- Raw data:
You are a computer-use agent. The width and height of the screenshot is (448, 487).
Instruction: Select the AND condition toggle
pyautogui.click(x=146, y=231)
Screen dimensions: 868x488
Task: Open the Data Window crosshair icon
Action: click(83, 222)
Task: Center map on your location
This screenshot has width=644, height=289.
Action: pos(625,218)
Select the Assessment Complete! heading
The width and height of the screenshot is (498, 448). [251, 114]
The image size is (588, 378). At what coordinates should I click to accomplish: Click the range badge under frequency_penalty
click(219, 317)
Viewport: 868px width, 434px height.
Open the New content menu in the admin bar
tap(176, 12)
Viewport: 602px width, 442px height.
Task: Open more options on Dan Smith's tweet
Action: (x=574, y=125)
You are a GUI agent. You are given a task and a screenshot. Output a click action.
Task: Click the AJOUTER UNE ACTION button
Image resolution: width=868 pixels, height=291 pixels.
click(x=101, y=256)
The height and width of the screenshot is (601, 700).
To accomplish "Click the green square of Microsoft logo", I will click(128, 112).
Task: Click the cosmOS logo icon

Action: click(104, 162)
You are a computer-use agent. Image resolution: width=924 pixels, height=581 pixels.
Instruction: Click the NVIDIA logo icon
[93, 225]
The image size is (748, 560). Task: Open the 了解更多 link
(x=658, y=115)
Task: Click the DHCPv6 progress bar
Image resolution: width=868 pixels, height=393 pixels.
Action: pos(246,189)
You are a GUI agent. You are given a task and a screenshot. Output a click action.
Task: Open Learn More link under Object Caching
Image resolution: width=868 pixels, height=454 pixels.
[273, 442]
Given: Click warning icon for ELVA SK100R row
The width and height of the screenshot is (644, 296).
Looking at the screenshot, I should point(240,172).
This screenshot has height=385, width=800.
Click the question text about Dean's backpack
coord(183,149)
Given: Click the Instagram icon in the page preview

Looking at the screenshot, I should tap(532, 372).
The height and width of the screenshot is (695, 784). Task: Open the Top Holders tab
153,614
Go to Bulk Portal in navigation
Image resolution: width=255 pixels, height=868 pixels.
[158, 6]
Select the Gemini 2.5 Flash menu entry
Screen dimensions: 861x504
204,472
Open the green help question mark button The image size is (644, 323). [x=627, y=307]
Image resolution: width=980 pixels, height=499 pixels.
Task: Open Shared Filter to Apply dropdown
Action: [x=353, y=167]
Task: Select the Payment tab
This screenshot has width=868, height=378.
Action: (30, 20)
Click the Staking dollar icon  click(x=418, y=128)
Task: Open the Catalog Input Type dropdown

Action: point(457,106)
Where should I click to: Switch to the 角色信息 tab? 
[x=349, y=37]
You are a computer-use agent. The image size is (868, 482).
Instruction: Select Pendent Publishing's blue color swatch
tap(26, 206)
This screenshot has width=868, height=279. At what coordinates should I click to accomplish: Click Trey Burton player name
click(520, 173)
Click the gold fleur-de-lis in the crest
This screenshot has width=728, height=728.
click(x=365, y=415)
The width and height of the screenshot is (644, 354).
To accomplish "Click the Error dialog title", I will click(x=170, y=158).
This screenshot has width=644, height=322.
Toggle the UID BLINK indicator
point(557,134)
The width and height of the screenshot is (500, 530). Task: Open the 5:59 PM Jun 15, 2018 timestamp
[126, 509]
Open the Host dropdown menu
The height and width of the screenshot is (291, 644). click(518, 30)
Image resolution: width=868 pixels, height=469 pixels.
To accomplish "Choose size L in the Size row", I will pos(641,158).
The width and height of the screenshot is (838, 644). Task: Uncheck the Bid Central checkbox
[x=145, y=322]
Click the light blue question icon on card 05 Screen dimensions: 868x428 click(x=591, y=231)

- About this exercise:
Where the word "computer" is present in a line of the listing, copy that line.

- Response area:
You are a computer-use agent. The width and height of the screenshot is (448, 487).
You are a computer-use agent. Image resolution: width=924 pixels, height=581 pixels.
You are a computer-use agent. The image size is (868, 482).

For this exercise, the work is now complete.